Why do we let CREATE DATABASE reassign encoding?

Started by Tom Laneover 16 years ago16 messages

tgl@sss.pgh.pa.us

over 16 years ago

If I have locale set to C, I can do this:

regression=# create database u8 encoding 'utf8';
CREATE DATABASE
regression=# create database l1 encoding 'latin1' template u8;
CREATE DATABASE

Had I had any actual utf8 data in u8, l1 would now contain
encoding-corrupt information. Given that we've tried to
clamp down on encoding violations in recent releases, I wonder
why this case is still allowed.

(In non-C locales, this will typically fail because the two
different encodings can't both match the locale. But I don't
believe it's our policy to enforce encoding validity only for
non-C locales.)

We should presumably let the encoding be changed when cloning
from template0, and probably it's reasonable to trust the user
if either source or destination DB encoding is SQL_ASCII.
In other cases I'm thinking it should fail.

regards, tom lane

Heikki Linnakangas

heikki.linnakangas@enterprisedb.com

over 16 years ago

In reply to: Tom Lane (#1)

Re: Why do we let CREATE DATABASE reassign encoding?

Tom Lane wrote:

If I have locale set to C, I can do this:

regression=# create database u8 encoding 'utf8';
CREATE DATABASE
regression=# create database l1 encoding 'latin1' template u8;
CREATE DATABASE

Had I had any actual utf8 data in u8, l1 would now contain
encoding-corrupt information. Given that we've tried to
clamp down on encoding violations in recent releases, I wonder
why this case is still allowed.

Wow, I'm surprised we allow that. Never occurred to me to try.
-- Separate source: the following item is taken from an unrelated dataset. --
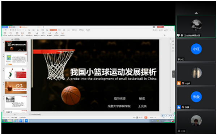217x135 pixels.
Task: Click the Windows Start button on the taskbar
Action: click(x=4, y=121)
We should presumably let the encoding be changed when cloning
from template0, and probably it's reasonable to trust the user
if either source or destination DB encoding is SQL_ASCII.
In other cases I'm thinking it should fail.

Agreed, that's exactly what we did with per-database collation.

--
Heikki Linnakangas
EnterpriseDB http://www.enterprisedb.com

wmoran@potentialtech.com

over 16 years ago

In reply to: Tom Lane (#1)

Re: Why do we let CREATE DATABASE reassign encoding?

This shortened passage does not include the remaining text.